Posted by: Matt | 05/13/2020 at 12:58 PM
Hi Matt,
She recognizes the existence of the Armenian case explicitly. And also other much earlier cases of genocidal murder (in the Ancient world). But all of these are, according to her, extensions of what can be captured by some notion of political utility and not (as I tried to show above) intended to promote human homogeneity. (So they are not attacks on human diversity as such.)
On the relationship between the Convention and then standing international law. You may actually wish to read her *Eichmann.* It is very good on exposing the reluctance of the prosecutors at the Nuremberg Tribunal and its many successors to really let cases hang on the genocide charge, if at all. (The earlier post I did on *Eichmann* and refer to above is indirectly relevant on this.)
Posted by: Eric Schliesser | 05/13/2020 at 01:22 PM
Thanks, Eric - I should read it at some point. The Nuremberg trials pre-date the Genocide convention, so even if they fit w/ Arendt's claim, I'm not sure that helps with the claim as applied to the Genocide convention.
The point on Armenia is interesting - one I'll have to think about.
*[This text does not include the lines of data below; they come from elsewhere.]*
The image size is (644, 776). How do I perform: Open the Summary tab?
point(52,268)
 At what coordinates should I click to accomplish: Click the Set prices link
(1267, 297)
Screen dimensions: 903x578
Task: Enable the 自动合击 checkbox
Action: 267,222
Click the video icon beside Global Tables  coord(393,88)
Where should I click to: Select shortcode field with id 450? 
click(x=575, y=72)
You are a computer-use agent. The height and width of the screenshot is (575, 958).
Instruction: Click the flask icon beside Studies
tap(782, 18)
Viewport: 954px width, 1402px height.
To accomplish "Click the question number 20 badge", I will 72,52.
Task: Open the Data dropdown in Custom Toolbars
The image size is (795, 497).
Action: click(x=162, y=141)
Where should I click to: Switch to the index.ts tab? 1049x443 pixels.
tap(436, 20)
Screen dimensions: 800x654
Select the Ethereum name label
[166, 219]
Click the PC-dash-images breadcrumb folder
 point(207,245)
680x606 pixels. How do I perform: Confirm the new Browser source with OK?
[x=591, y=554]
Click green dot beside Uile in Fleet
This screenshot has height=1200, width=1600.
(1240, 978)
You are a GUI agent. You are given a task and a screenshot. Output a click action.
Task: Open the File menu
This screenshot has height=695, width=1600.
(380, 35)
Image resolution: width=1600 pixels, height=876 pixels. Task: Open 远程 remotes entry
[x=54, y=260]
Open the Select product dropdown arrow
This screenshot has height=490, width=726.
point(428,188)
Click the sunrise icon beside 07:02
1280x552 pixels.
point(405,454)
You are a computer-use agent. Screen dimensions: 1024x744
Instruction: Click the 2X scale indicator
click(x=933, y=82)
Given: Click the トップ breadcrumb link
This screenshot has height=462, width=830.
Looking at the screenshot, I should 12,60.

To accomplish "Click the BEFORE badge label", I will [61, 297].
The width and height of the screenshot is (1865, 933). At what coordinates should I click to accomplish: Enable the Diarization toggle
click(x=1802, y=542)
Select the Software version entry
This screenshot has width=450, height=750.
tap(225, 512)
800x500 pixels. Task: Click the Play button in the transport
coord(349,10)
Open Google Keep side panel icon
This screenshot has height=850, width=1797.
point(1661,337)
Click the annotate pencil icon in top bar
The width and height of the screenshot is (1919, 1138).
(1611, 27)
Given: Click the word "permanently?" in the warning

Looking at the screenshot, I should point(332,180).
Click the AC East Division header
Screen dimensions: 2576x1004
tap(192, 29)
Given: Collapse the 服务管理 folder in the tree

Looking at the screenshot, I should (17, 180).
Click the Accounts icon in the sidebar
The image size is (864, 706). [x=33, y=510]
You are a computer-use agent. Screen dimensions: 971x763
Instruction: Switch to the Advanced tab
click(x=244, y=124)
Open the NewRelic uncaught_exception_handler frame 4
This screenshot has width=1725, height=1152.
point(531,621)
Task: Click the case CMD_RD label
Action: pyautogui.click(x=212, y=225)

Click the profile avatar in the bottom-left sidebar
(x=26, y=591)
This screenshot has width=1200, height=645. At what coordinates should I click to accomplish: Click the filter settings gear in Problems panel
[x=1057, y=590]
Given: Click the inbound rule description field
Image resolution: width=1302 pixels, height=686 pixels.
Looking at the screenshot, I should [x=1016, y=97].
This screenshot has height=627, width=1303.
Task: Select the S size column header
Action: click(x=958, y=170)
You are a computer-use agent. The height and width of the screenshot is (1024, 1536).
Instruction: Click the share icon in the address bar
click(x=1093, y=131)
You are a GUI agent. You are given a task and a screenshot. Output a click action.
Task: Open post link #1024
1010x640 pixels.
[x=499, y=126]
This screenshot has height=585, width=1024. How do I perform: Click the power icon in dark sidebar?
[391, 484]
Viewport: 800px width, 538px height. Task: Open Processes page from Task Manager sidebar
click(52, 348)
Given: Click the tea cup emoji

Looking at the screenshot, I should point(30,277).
I'm not sure if it's right historically, but I'm not an expert.
Posted by: Matt | 05/14/2020 at 10:05 AM
I think you misunderstand one of her claims. She argues that many of the successor tribunals are, while temporally after the Genocide convention, conceptually and legally they follow the pattern laid down at Nuremberg.
Posted by: Eric Schliesser | 05/14/2020 at 10:21 AM
Maybe - as I've said, I haven't read the book. But, what "successor tribunals" were there between the Eichmann trial and Nuremberg that could have, but failed to, apply the Genocide convention? The ones well known today were, of course, long after Arendt's death, and don't seem to fit her account. It's true that it's hard to bring and win a genocide conviction, but it's not clear that's wrong itself. It seems to me here that she's talking about her (not realized) expectation or over-generalizing, but maybe there are cases you can note here that I haven't thought of. If so, which ones?